The 43-year-old Musk is a serial entrepreneur, moving briskly from one start-up to the next. This traces back to the video-game software that a 12-year-old Musk, still resident in his native Pretoria, developed and then sold for $600.
Musk has since helped launch several ventures, including Tesla; a Web services firm; a leading solar-panel services company, SolarCity; and Space Exploration Technologies, or SpaceX, which builds spacecraft to supply the International Space Station and other clients. These firms are all based in Silicon Valley.
It’s Tesla that gets most of the attention. Tesla wins plaudits for its pioneering in all-electric cars. (Hybrids have two engines, one electric and the other gasoline powered.)

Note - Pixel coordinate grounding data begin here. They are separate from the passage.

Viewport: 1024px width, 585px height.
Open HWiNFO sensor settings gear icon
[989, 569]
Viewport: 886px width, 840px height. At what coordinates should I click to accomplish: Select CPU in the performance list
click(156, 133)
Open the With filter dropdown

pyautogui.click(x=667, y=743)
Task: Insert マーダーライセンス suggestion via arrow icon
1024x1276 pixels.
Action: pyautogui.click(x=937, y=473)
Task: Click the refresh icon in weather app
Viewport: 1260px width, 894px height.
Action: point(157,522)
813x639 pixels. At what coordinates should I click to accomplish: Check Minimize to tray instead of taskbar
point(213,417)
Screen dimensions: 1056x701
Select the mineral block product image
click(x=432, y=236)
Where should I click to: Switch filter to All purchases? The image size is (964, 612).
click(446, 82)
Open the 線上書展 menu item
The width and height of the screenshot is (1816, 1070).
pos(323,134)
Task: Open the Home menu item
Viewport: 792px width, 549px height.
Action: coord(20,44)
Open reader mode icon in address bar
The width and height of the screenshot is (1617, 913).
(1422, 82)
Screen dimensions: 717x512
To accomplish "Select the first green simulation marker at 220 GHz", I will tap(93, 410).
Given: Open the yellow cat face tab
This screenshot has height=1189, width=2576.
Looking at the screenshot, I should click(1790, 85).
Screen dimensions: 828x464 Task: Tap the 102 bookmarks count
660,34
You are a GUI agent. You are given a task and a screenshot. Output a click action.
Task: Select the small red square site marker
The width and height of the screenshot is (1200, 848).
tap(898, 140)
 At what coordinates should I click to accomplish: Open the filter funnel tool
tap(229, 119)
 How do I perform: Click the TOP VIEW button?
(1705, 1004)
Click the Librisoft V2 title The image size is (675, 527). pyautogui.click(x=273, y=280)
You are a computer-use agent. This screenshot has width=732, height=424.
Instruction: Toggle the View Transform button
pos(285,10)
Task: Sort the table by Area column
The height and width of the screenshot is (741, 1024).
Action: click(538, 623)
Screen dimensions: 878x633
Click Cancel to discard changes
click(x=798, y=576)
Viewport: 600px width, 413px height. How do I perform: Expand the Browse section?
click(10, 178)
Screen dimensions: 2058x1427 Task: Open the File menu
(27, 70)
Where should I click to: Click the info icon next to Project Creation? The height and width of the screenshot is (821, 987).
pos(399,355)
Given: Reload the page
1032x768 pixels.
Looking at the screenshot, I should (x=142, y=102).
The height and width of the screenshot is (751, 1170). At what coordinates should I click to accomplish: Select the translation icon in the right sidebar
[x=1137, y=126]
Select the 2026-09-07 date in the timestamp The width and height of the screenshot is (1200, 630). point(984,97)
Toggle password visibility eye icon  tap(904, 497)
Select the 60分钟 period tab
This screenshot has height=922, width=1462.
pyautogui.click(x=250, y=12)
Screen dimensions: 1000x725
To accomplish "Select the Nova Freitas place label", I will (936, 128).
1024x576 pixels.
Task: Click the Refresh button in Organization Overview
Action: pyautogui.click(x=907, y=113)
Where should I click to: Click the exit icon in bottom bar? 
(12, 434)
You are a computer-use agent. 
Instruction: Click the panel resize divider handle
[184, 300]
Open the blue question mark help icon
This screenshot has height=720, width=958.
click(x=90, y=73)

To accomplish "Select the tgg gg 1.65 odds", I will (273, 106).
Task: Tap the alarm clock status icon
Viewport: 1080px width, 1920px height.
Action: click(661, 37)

Tesla is also the first North American automaker to go public since Ford Motor Co. did so in 1956. It is named for Nikola Tesla, the brilliant Croatian inventor who championed alternating current over Thomas Edison’s fixation with the less stable direct current, but who died penniless and has enjoyed a cult following ever since. […]
Tesla’s workforce has tripled in only two years, to a current 10,161 employees. (Which calls to mind the quadrupling of Nortel Networks Corp.’s head count in the brief three years before its flameout in 2000.)
Musk calls the shots at three very different companies – in the renewable energy field, the nascent market for all-electric vehicles and in space travel. That’s an echo of BlackBerry Inc., which would not be in crisis had its two cofounders not taken their eyes off the smartphone market in the mid-2000s by chasing NHL franchises, among other distractions.
Even among bullish analysts following Tesla, it’s widely believed SpaceX, and not Tesla, is the venture Musk most cares about. SpaceX is the one company Musk founded on his own, and he has been its CEO for its entire existence.
Meanwhile, Tesla’s rivals are spending an estimated $36 billion on hybrids and all-electric vehicles, in order to meet stricter emission standards set by the U.S. and California governments. With its flyspeck revenues of $3.9 billion last year from selling a mere 31,655 vehicles, Tesla lacks the R&D, marketing and distribution heft to be anything more than a niche player. (Ford Motor’s 2014 revenues were $174 billion.)
Toyota Motor Corp., world’s largest automaker, has just rolled out its self-described “Tesla killer.”
The Toyota Mirai is powered by a hydrogen fuel cell rather than the hulking lithium-ion battery pack that powers the Tesla. Hydrogen-fuelled vehicles hold the promise of not only greater range (about 480 km between recharges) but just five minutes recharging time (compared with Tesla’s half an hour).
Tesla’s fate would seem to be roadkill or a merger.